*WORK REQUIRED:*
In the data below, rename every "Task" to "Instruction" and leave the rest of the text unchanged. Leave the pictures out of your answer.

= = = =

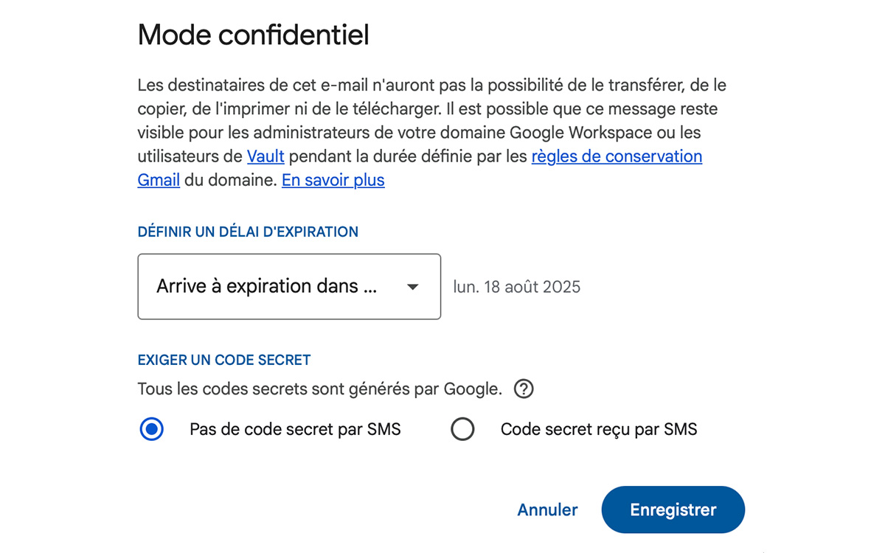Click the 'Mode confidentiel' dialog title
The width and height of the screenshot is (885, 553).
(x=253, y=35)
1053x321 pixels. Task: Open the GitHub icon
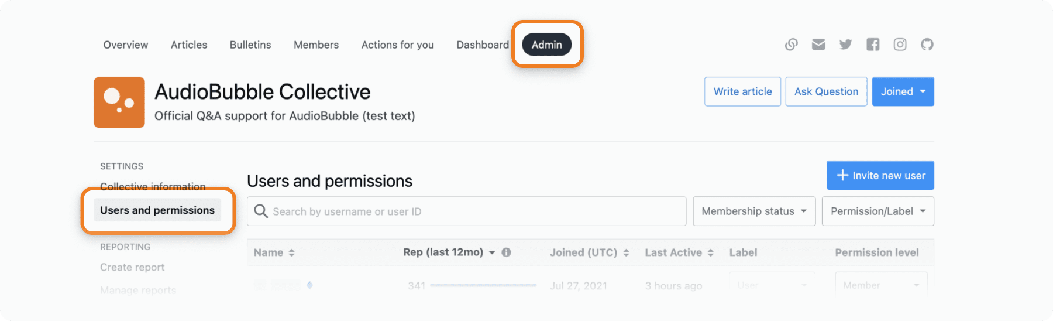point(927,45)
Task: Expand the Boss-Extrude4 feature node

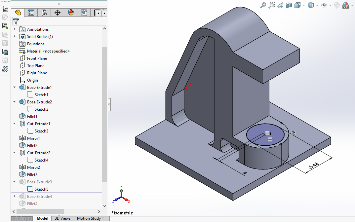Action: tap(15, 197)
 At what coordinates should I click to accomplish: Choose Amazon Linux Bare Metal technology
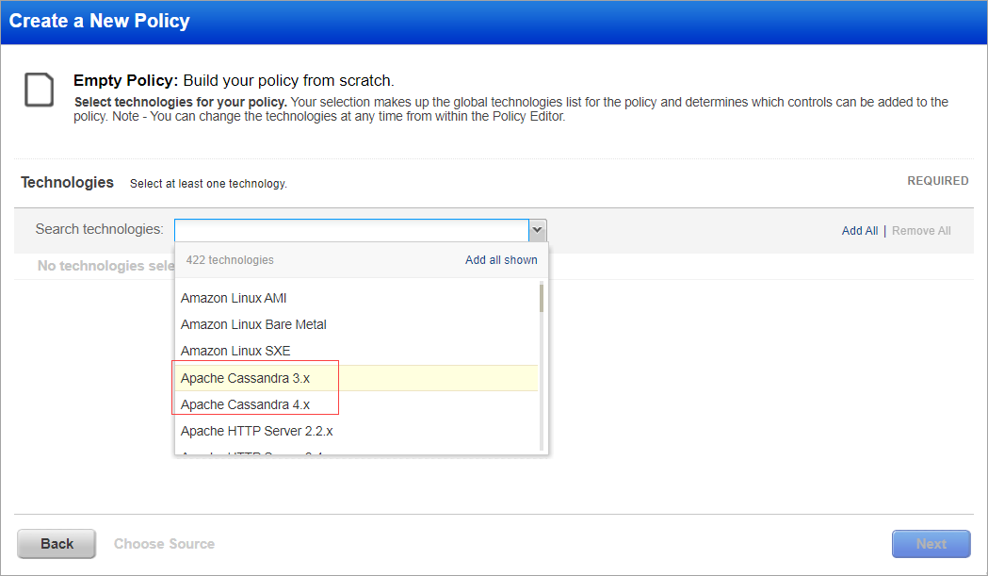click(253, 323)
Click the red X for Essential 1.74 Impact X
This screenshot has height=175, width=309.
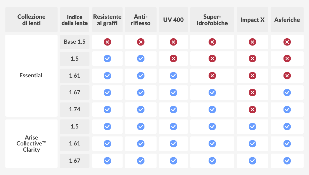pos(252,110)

= = = =

*CORRECT RESPONSE:*
Click the 'Mode confidentiel' dialog title
The width and height of the screenshot is (885, 553).
(x=253, y=35)
1053x321 pixels. Instruction: Open the GitHub icon
point(927,45)
Instruction: Expand the Boss-Extrude4 feature node

Action: tap(15, 197)
 At what coordinates should I click to accomplish: Choose Amazon Linux Bare Metal technology
click(253, 323)
Click the red X for Essential 1.74 Impact X
This screenshot has height=175, width=309.
pos(252,110)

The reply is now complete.